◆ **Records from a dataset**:
----------------
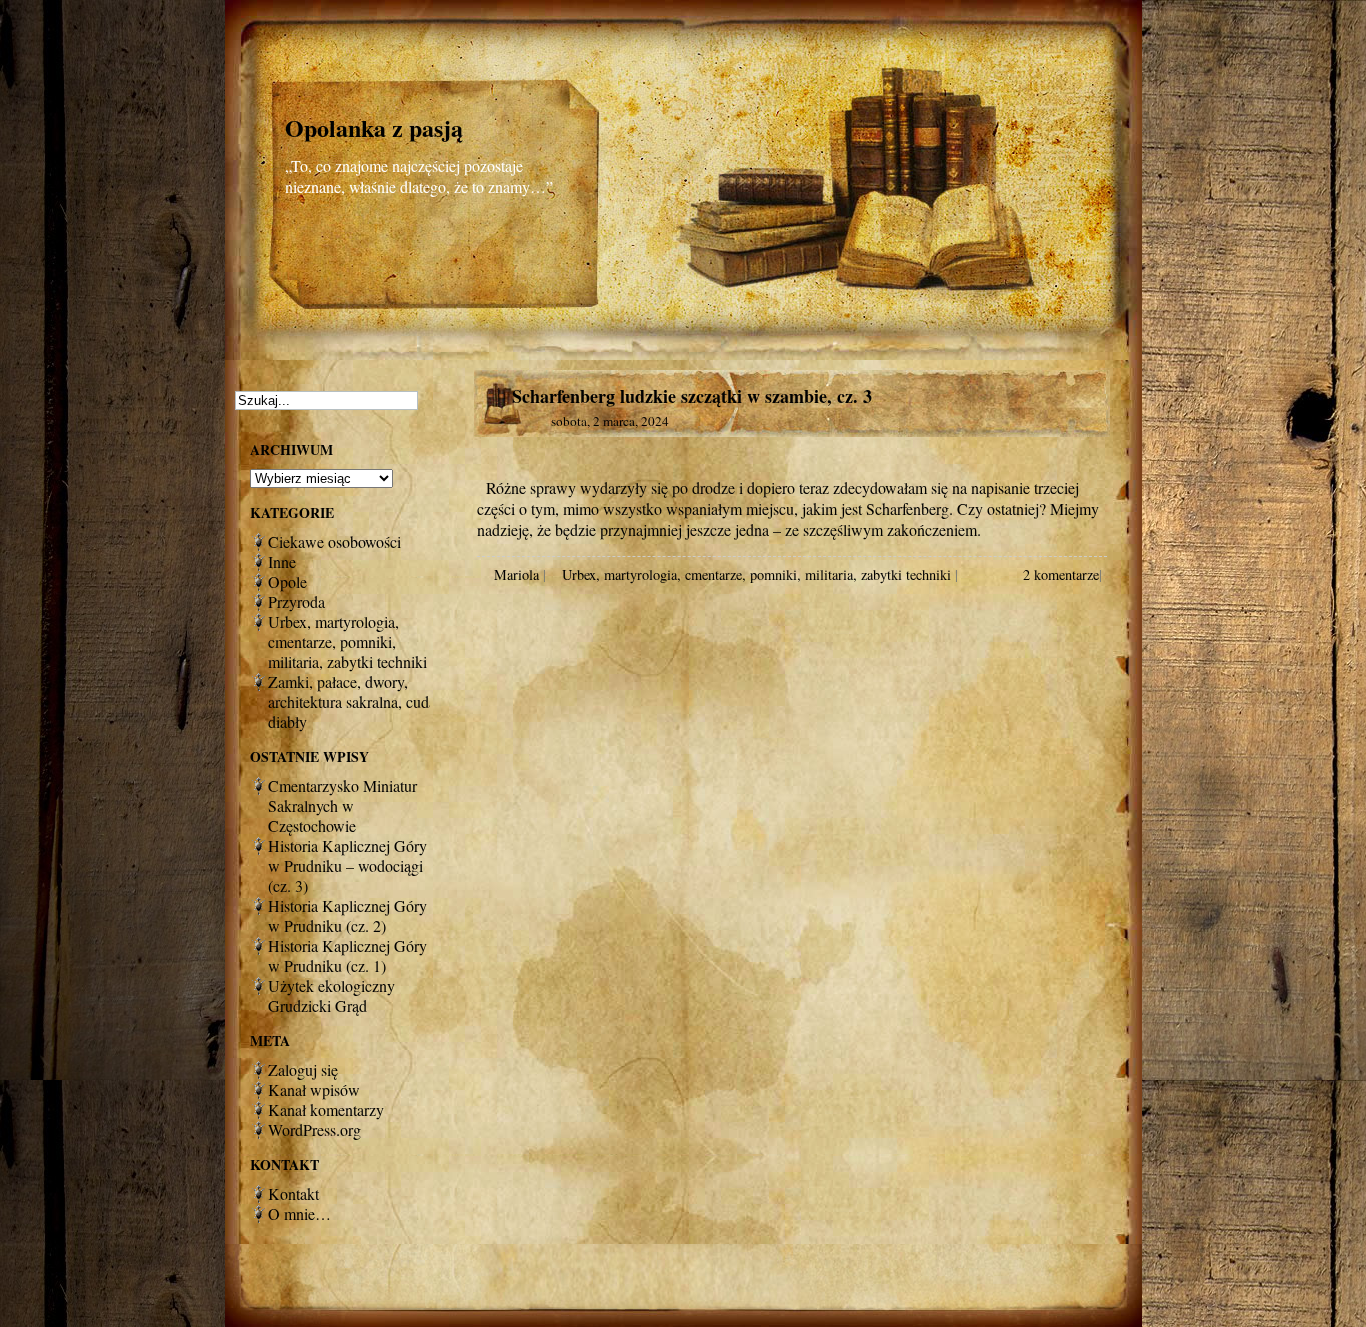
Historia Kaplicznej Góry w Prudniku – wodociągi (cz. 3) (347, 865)
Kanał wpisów (314, 1089)
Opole (287, 581)
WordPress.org (314, 1129)
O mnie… (299, 1213)
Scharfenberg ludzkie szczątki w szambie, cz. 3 (692, 396)
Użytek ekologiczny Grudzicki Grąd (331, 995)
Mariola (516, 574)
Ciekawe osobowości (334, 541)
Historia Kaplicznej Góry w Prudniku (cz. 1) (347, 955)
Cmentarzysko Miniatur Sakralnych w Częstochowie (342, 805)
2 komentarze (1061, 574)
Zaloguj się (303, 1069)
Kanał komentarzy (326, 1109)
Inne (282, 561)
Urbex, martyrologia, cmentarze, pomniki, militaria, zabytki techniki (756, 574)
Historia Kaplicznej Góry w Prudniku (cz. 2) (347, 915)
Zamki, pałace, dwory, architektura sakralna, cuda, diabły (354, 701)
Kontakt (293, 1193)
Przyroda (296, 601)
----------------
◆ **Problem to solve**:
Could you repeat, exactly and with nothing added, the lines from the top of the entries above through the line that holds "Inne (282, 561)", leaving out any pictures?

◆ **Written solution**:
Historia Kaplicznej Góry w Prudniku – wodociągi (cz. 3) (347, 865)
Kanał wpisów (314, 1089)
Opole (287, 581)
WordPress.org (314, 1129)
O mnie… (299, 1213)
Scharfenberg ludzkie szczątki w szambie, cz. 3 (692, 396)
Użytek ekologiczny Grudzicki Grąd (331, 995)
Mariola (516, 574)
Ciekawe osobowości (334, 541)
Historia Kaplicznej Góry w Prudniku (cz. 1) (347, 955)
Cmentarzysko Miniatur Sakralnych w Częstochowie (342, 805)
2 komentarze (1061, 574)
Zaloguj się (303, 1069)
Kanał komentarzy (326, 1109)
Inne (282, 561)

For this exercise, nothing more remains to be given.